[Given records Boundary: Start]

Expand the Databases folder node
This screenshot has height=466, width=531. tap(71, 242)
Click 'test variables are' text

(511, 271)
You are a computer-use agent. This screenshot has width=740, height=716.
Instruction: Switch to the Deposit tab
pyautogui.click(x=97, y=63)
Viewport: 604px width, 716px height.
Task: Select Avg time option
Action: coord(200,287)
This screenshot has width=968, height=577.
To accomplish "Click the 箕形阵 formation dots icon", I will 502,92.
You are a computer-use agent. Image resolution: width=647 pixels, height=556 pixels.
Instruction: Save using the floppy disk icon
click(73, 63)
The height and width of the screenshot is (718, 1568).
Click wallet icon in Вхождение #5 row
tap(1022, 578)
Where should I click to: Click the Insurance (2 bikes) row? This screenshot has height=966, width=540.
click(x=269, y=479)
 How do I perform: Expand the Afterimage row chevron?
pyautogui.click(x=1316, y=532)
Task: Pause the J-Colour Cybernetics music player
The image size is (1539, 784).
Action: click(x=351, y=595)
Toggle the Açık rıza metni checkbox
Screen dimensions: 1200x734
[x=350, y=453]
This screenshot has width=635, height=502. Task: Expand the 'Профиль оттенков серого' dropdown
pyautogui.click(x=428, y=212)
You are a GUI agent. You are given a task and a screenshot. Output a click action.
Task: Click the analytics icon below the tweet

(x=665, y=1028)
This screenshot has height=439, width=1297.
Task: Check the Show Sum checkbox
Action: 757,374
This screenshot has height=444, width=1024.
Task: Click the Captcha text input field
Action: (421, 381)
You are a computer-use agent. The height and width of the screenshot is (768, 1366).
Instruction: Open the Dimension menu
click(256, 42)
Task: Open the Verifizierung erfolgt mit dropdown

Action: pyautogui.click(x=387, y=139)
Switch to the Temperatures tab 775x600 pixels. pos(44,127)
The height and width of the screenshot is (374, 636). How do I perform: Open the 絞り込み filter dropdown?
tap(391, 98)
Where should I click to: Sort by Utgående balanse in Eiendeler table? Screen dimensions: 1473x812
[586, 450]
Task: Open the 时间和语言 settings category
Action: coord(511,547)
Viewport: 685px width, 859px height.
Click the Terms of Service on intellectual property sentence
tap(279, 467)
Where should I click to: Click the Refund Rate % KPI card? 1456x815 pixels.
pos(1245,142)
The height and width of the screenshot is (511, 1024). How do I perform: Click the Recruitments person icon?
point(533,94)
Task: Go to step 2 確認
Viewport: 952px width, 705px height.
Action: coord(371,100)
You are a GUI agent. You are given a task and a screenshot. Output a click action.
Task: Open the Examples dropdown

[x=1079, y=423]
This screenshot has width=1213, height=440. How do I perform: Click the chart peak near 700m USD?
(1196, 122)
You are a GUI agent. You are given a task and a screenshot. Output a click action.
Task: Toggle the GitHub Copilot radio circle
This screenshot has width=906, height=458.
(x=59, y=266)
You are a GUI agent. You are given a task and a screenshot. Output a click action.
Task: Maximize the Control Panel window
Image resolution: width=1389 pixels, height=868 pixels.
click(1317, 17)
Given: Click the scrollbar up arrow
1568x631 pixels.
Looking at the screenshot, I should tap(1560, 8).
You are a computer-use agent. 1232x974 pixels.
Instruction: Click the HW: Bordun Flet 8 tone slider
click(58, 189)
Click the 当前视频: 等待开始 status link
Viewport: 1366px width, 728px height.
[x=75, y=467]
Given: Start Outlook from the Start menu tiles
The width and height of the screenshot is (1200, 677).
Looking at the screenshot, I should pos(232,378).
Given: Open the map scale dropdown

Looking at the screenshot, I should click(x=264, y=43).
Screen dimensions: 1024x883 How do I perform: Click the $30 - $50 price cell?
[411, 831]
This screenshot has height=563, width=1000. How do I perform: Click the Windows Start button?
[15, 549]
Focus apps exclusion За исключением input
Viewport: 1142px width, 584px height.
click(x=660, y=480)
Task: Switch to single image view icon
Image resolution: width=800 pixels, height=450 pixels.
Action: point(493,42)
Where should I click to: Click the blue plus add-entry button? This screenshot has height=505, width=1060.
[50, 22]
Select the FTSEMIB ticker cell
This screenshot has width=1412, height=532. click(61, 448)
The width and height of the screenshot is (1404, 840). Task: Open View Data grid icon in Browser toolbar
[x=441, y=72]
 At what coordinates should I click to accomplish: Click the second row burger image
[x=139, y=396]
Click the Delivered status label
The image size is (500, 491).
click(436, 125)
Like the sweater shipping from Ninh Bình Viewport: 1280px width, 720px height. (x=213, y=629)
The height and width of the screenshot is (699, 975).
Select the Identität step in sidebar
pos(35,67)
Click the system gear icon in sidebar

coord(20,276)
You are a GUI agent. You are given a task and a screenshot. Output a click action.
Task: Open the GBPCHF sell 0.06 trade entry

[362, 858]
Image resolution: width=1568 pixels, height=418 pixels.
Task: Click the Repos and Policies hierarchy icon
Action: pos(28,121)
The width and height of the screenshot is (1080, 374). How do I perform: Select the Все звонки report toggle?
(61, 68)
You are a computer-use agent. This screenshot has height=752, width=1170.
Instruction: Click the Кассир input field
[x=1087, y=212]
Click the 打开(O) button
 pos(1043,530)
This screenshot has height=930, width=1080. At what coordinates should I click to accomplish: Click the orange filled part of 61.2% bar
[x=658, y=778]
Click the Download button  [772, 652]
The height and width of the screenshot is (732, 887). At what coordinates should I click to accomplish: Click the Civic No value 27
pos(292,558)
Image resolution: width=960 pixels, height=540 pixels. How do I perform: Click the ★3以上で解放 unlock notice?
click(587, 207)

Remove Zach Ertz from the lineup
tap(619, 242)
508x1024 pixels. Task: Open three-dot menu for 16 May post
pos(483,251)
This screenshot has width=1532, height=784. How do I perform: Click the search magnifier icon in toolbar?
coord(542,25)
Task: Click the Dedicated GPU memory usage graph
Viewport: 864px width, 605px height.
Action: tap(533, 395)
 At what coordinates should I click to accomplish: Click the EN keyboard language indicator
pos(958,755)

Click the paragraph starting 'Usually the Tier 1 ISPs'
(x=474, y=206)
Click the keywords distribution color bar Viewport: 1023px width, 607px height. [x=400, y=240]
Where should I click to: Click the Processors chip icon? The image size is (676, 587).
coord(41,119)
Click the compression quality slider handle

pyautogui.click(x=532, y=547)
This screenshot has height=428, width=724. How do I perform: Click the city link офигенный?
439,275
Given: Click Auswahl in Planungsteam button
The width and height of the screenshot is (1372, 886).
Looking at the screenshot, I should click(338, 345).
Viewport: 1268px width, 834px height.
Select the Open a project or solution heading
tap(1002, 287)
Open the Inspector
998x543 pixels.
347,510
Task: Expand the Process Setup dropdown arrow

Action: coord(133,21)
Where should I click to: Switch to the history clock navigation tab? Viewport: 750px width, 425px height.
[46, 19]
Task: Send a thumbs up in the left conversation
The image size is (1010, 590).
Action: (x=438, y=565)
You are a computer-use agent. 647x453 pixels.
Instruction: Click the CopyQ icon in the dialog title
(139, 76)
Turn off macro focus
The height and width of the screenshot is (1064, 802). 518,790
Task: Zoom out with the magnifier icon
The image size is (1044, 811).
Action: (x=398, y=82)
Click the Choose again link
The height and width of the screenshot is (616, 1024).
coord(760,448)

[Given records Boundary: End]

Write out the records once more, precisely as they stand.

### Answer to this problem
Expand the Databases folder node
This screenshot has height=466, width=531. tap(71, 242)
Click 'test variables are' text

(511, 271)
You are a computer-use agent. This screenshot has width=740, height=716.
Instruction: Switch to the Deposit tab
pyautogui.click(x=97, y=63)
Viewport: 604px width, 716px height.
Task: Select Avg time option
Action: coord(200,287)
This screenshot has width=968, height=577.
To accomplish "Click the 箕形阵 formation dots icon", I will 502,92.
You are a computer-use agent. Image resolution: width=647 pixels, height=556 pixels.
Instruction: Save using the floppy disk icon
click(73, 63)
The height and width of the screenshot is (718, 1568).
Click wallet icon in Вхождение #5 row
tap(1022, 578)
Where should I click to: Click the Insurance (2 bikes) row? This screenshot has height=966, width=540.
click(x=269, y=479)
 How do I perform: Expand the Afterimage row chevron?
pyautogui.click(x=1316, y=532)
Task: Pause the J-Colour Cybernetics music player
The image size is (1539, 784).
Action: click(x=351, y=595)
Toggle the Açık rıza metni checkbox
Screen dimensions: 1200x734
[x=350, y=453]
This screenshot has width=635, height=502. Task: Expand the 'Профиль оттенков серого' dropdown
pyautogui.click(x=428, y=212)
You are a GUI agent. You are given a task and a screenshot. Output a click action.
Task: Click the analytics icon below the tweet

(x=665, y=1028)
This screenshot has height=439, width=1297.
Task: Check the Show Sum checkbox
Action: 757,374
This screenshot has height=444, width=1024.
Task: Click the Captcha text input field
Action: (421, 381)
You are a computer-use agent. The height and width of the screenshot is (768, 1366).
Instruction: Open the Dimension menu
click(256, 42)
Task: Open the Verifizierung erfolgt mit dropdown

Action: pyautogui.click(x=387, y=139)
Switch to the Temperatures tab 775x600 pixels. pos(44,127)
The height and width of the screenshot is (374, 636). How do I perform: Open the 絞り込み filter dropdown?
tap(391, 98)
Where should I click to: Sort by Utgående balanse in Eiendeler table? Screen dimensions: 1473x812
[586, 450]
Task: Open the 时间和语言 settings category
Action: coord(511,547)
Viewport: 685px width, 859px height.
Click the Terms of Service on intellectual property sentence
tap(279, 467)
Where should I click to: Click the Refund Rate % KPI card? 1456x815 pixels.
pos(1245,142)
The height and width of the screenshot is (511, 1024). How do I perform: Click the Recruitments person icon?
point(533,94)
Task: Go to step 2 確認
Viewport: 952px width, 705px height.
Action: coord(371,100)
You are a GUI agent. You are given a task and a screenshot. Output a click action.
Task: Open the Examples dropdown

[x=1079, y=423]
This screenshot has width=1213, height=440. How do I perform: Click the chart peak near 700m USD?
(1196, 122)
You are a GUI agent. You are given a task and a screenshot. Output a click action.
Task: Toggle the GitHub Copilot radio circle
This screenshot has width=906, height=458.
(x=59, y=266)
You are a GUI agent. You are given a task and a screenshot. Output a click action.
Task: Maximize the Control Panel window
Image resolution: width=1389 pixels, height=868 pixels.
click(1317, 17)
Given: Click the scrollbar up arrow
1568x631 pixels.
Looking at the screenshot, I should tap(1560, 8).
You are a computer-use agent. 1232x974 pixels.
Instruction: Click the HW: Bordun Flet 8 tone slider
click(58, 189)
Click the 当前视频: 等待开始 status link
Viewport: 1366px width, 728px height.
[x=75, y=467]
Given: Start Outlook from the Start menu tiles
The width and height of the screenshot is (1200, 677).
Looking at the screenshot, I should pos(232,378).
Given: Open the map scale dropdown

Looking at the screenshot, I should click(x=264, y=43).
Screen dimensions: 1024x883 How do I perform: Click the $30 - $50 price cell?
[411, 831]
This screenshot has height=563, width=1000. How do I perform: Click the Windows Start button?
[15, 549]
Focus apps exclusion За исключением input
Viewport: 1142px width, 584px height.
click(x=660, y=480)
Task: Switch to single image view icon
Image resolution: width=800 pixels, height=450 pixels.
Action: point(493,42)
Where should I click to: Click the blue plus add-entry button? This screenshot has height=505, width=1060.
[50, 22]
Select the FTSEMIB ticker cell
This screenshot has width=1412, height=532. click(61, 448)
The width and height of the screenshot is (1404, 840). Task: Open View Data grid icon in Browser toolbar
[x=441, y=72]
 At what coordinates should I click to accomplish: Click the second row burger image
[x=139, y=396]
Click the Delivered status label
The image size is (500, 491).
click(436, 125)
Like the sweater shipping from Ninh Bình Viewport: 1280px width, 720px height. (x=213, y=629)
The height and width of the screenshot is (699, 975).
Select the Identität step in sidebar
pos(35,67)
Click the system gear icon in sidebar

coord(20,276)
You are a GUI agent. You are given a task and a screenshot. Output a click action.
Task: Open the GBPCHF sell 0.06 trade entry

[362, 858]
Image resolution: width=1568 pixels, height=418 pixels.
Task: Click the Repos and Policies hierarchy icon
Action: pos(28,121)
The width and height of the screenshot is (1080, 374). How do I perform: Select the Все звонки report toggle?
(61, 68)
You are a computer-use agent. This screenshot has height=752, width=1170.
Instruction: Click the Кассир input field
[x=1087, y=212]
Click the 打开(O) button
 pos(1043,530)
This screenshot has height=930, width=1080. At what coordinates should I click to accomplish: Click the orange filled part of 61.2% bar
[x=658, y=778]
Click the Download button  [772, 652]
The height and width of the screenshot is (732, 887). At what coordinates should I click to accomplish: Click the Civic No value 27
pos(292,558)
Image resolution: width=960 pixels, height=540 pixels. How do I perform: Click the ★3以上で解放 unlock notice?
click(587, 207)

Remove Zach Ertz from the lineup
tap(619, 242)
508x1024 pixels. Task: Open three-dot menu for 16 May post
pos(483,251)
This screenshot has width=1532, height=784. How do I perform: Click the search magnifier icon in toolbar?
coord(542,25)
Task: Click the Dedicated GPU memory usage graph
Viewport: 864px width, 605px height.
Action: tap(533, 395)
 At what coordinates should I click to accomplish: Click the EN keyboard language indicator
pos(958,755)

Click the paragraph starting 'Usually the Tier 1 ISPs'
(x=474, y=206)
Click the keywords distribution color bar Viewport: 1023px width, 607px height. [x=400, y=240]
Where should I click to: Click the Processors chip icon? The image size is (676, 587).
coord(41,119)
Click the compression quality slider handle

pyautogui.click(x=532, y=547)
This screenshot has height=428, width=724. How do I perform: Click the city link офигенный?
439,275
Given: Click Auswahl in Planungsteam button
The width and height of the screenshot is (1372, 886).
Looking at the screenshot, I should click(338, 345).
Viewport: 1268px width, 834px height.
Select the Open a project or solution heading
tap(1002, 287)
Open the Inspector
998x543 pixels.
347,510
Task: Expand the Process Setup dropdown arrow

Action: coord(133,21)
Where should I click to: Switch to the history clock navigation tab? Viewport: 750px width, 425px height.
[46, 19]
Task: Send a thumbs up in the left conversation
The image size is (1010, 590).
Action: (x=438, y=565)
You are a computer-use agent. 647x453 pixels.
Instruction: Click the CopyQ icon in the dialog title
(139, 76)
Turn off macro focus
The height and width of the screenshot is (1064, 802). 518,790
Task: Zoom out with the magnifier icon
The image size is (1044, 811).
Action: (x=398, y=82)
Click the Choose again link
The height and width of the screenshot is (616, 1024).
coord(760,448)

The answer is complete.